Con 73 años él y 69 ella debían hacer frente a un cambio radical de vida. Se vieron obligados a dejar la casita de labranza familiar donde decidieron instalarse tras la pandemia, se vieron forzados a alquilar un piso, pues el suyo de toda la vida es un cuarto sin ascensor y era impensable llevarlo al médico o bajarlo a la calle, aunque fuera un poco, estando en aquella vivienda. Nunca más regresó a su casa, no la ha vuelto a pisar, el piso está vacío y ellos deben pagar por otro, eso sí, muy cerca de su residencia habitual, en la misma zona donde pasaron gran parte de su vida. Fue necesario hacerse con silla de ruedas, silla para ir al baño y ducharse, un sillón elevador que fuera cómodo y mullido para aguantar sentado –las primeras semanas solo estuvo en cama– y donde hoy pasa gran parte del día. También tuvieron que comprar una cama adaptada que nos permitiera levantarlo, aquello era una auténtica odisea los primeros meses. No teníamos grúa y todo se hacía a la fuerza. ¡Benditos tutoriales de youtube!

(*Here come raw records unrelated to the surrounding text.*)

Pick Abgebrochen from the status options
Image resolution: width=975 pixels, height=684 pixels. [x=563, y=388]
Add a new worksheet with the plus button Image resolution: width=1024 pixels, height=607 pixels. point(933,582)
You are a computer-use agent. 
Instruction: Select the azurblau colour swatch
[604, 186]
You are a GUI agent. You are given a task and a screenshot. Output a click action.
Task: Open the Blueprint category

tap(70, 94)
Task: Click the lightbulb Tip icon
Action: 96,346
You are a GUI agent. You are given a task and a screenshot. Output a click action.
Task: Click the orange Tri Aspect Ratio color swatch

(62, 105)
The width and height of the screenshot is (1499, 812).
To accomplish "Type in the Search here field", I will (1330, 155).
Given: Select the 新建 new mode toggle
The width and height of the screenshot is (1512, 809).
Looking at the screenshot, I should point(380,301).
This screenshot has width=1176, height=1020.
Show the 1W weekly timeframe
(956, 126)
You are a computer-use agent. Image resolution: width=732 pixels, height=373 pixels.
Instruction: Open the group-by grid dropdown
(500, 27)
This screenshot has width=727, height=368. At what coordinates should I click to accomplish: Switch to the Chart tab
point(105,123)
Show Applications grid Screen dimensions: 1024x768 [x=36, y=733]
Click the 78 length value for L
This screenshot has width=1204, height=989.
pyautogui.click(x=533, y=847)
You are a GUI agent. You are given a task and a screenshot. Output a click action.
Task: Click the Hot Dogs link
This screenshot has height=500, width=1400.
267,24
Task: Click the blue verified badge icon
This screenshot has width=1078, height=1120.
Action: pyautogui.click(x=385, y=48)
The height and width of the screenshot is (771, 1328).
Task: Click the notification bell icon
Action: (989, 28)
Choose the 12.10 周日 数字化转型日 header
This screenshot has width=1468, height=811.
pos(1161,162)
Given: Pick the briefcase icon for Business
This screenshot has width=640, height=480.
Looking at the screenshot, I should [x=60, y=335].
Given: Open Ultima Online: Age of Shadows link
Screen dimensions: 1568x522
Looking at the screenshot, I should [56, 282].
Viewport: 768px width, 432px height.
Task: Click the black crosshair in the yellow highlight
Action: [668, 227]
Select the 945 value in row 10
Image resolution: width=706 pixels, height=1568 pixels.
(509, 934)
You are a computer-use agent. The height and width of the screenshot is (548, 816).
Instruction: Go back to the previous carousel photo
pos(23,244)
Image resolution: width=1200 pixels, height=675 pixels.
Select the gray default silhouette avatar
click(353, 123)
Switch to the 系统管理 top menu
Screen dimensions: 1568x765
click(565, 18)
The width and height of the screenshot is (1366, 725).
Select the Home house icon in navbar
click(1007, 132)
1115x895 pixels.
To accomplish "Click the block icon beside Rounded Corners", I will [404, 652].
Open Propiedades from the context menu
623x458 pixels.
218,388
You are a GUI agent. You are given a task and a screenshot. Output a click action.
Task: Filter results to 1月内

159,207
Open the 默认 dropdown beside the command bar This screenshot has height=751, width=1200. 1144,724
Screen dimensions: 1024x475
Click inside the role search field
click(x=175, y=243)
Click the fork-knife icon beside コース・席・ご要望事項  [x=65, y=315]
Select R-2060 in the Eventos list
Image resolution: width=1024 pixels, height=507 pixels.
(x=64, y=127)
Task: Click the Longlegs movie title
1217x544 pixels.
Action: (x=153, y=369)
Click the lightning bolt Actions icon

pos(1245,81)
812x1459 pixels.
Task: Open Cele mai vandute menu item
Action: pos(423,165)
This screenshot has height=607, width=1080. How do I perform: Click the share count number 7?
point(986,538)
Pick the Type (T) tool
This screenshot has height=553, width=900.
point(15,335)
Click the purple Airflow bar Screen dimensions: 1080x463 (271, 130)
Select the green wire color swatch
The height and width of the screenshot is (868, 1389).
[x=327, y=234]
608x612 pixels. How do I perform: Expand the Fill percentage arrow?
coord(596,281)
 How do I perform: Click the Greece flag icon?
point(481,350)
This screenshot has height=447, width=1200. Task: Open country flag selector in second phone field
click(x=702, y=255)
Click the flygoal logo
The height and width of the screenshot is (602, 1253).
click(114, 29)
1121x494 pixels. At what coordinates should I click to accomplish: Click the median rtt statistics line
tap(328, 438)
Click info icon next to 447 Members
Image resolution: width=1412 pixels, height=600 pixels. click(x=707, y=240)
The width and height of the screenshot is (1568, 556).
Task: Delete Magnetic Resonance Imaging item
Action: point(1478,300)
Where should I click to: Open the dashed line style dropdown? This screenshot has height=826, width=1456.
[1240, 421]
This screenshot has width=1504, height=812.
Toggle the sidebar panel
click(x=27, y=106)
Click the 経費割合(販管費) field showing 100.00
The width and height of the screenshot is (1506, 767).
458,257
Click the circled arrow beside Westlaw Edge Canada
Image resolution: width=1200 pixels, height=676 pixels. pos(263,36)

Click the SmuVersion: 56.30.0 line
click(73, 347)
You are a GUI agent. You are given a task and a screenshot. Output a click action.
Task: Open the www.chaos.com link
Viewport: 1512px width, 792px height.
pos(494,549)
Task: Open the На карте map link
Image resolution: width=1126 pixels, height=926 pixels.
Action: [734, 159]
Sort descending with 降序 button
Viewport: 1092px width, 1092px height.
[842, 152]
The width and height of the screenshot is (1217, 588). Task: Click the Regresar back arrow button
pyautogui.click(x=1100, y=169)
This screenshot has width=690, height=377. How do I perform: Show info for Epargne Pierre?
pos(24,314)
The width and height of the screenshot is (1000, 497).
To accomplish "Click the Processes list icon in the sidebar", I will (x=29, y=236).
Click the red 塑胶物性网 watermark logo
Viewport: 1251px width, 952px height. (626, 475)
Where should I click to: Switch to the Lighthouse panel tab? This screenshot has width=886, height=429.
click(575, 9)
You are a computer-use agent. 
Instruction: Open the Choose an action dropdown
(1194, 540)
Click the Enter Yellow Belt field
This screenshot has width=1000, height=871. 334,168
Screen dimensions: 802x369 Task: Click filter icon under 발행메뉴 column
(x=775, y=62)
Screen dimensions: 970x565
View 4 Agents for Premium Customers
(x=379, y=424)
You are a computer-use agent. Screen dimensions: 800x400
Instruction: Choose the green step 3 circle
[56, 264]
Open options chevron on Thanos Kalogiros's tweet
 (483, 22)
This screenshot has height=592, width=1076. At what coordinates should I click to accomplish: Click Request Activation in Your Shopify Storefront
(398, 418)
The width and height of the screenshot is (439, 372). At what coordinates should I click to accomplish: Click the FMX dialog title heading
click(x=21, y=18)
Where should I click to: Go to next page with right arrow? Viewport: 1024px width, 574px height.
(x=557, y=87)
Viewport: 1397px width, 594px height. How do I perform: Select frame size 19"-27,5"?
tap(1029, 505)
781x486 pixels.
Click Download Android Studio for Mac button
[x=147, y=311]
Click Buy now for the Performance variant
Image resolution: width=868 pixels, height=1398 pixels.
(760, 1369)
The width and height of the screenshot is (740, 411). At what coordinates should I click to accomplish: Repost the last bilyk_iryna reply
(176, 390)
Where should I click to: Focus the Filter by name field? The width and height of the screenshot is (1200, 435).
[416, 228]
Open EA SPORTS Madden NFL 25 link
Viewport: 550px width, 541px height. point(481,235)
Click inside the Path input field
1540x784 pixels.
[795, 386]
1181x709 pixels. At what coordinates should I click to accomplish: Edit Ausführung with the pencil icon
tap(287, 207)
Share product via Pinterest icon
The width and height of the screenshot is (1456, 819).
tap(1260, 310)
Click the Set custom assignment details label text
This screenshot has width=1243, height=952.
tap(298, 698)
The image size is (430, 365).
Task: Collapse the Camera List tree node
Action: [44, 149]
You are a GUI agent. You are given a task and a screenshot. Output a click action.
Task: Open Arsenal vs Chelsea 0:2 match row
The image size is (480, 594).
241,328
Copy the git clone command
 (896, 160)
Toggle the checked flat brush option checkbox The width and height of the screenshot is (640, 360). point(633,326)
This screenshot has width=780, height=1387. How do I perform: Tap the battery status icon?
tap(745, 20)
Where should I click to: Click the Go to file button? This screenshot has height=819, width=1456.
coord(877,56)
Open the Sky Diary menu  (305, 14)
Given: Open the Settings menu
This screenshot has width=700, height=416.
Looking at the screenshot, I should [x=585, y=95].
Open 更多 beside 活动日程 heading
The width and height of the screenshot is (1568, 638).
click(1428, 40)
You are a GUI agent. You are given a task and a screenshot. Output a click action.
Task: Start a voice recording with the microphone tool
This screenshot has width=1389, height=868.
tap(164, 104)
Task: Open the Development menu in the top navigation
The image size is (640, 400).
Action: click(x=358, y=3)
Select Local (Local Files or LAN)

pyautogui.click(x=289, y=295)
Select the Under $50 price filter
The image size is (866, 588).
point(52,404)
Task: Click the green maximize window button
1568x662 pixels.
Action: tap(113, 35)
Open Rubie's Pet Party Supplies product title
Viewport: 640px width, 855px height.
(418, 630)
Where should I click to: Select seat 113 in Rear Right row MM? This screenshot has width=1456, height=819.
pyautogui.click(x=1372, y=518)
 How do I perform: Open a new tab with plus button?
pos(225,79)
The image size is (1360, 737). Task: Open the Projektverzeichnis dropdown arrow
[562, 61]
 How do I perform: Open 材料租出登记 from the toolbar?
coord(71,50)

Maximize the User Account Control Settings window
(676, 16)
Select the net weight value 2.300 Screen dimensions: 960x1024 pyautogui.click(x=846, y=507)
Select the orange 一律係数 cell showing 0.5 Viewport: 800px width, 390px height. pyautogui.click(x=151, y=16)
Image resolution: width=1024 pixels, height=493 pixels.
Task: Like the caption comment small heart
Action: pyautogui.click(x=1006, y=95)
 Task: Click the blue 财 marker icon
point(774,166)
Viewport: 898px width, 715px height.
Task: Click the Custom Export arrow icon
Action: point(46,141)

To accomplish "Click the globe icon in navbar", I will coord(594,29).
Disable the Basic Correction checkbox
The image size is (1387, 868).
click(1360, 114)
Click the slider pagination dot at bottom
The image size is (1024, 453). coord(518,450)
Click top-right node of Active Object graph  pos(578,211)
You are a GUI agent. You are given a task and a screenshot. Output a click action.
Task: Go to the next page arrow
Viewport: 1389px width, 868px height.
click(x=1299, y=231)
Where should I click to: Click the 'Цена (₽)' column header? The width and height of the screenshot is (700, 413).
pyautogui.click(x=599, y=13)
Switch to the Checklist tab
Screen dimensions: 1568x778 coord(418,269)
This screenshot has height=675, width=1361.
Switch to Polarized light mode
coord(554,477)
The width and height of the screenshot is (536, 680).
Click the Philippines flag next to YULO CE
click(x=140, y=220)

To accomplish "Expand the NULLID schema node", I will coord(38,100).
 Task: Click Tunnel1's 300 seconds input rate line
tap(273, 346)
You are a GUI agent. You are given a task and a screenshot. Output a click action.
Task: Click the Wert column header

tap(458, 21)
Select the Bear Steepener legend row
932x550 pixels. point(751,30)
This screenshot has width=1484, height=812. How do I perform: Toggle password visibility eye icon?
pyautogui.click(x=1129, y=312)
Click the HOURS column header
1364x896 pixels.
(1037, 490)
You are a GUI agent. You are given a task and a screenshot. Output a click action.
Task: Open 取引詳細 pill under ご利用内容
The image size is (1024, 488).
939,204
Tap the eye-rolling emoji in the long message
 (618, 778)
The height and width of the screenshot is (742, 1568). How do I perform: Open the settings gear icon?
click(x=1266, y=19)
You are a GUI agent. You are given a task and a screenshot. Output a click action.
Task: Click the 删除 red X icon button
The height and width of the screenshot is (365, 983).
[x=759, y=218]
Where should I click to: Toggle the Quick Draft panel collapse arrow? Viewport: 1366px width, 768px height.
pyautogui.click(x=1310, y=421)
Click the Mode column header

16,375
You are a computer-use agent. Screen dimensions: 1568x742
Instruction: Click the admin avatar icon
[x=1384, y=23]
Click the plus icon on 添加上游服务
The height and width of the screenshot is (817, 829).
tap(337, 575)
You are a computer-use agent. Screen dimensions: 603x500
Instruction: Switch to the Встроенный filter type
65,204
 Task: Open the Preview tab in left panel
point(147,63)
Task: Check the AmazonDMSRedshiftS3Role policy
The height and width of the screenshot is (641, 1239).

Fueron nuestra salvación para aprender a movilizarlo, para no hacerle daño y para no hacernos daño a nosotros, muy importante también.
Por supuesto, por nuestra cuenta, ya que la rehabilitación, esa que dicen que es necesaria desde el minuto uno, la descartaron por baja respuesta, así que también se contrataron los servicios de un fisioterapeuta, que sigue viniendo dos veces por semana. El dinero mejor invertido, sin duda. Mi padre sigue sin moverse, pero es otro, ayuda todo lo que puede con su pierna “buena” a la hora de levantarlo, moverlo o desplazarlo, facilitándonos el trabajo enormemente. Eso sí, todo, todo lo que se ha hecho para mejorar la calidad de vida de él y de todos nosotros ha salido de la economía familiar, la economía de una familia de clase humilde con unas pensiones ajustadas. Para hacerse una idea: el piso que alquilan supone un gasto de 400 euros al mes, tres sesiones de fisioterapia, 660 euros al mes (tarifa reducida) y a eso hay que sumar los gastos habituales de cualquier hogar
La administración concedió el pasado 5 de diciembre el grado máximo de dependencia con 95 horas de ayuda
En todo este tiempo la asistenta social nos ha atendido en dos ocasiones, siendo tarea casi imposible simplemente pedir una cita. Si bien es cierto que el 5 de diciembre pasado, casi dos años después de haber sufrido el ictus, mi padre recibió en casa su dependencia, grado III, por supuesto. Dos años han pasado hasta que la administración ha hecho algo por mi padre, y por todos nosotros. Mucho tiempo para cualquiera que deba hacer frente a una situación como esta, que obliga a gastar dinero y a invertir tiempo y un gran esfuerzo.
Esto, a muy grandes rasgos, supone el día a día de una familia de la zona de clase humilde afectada por un ictus agudo.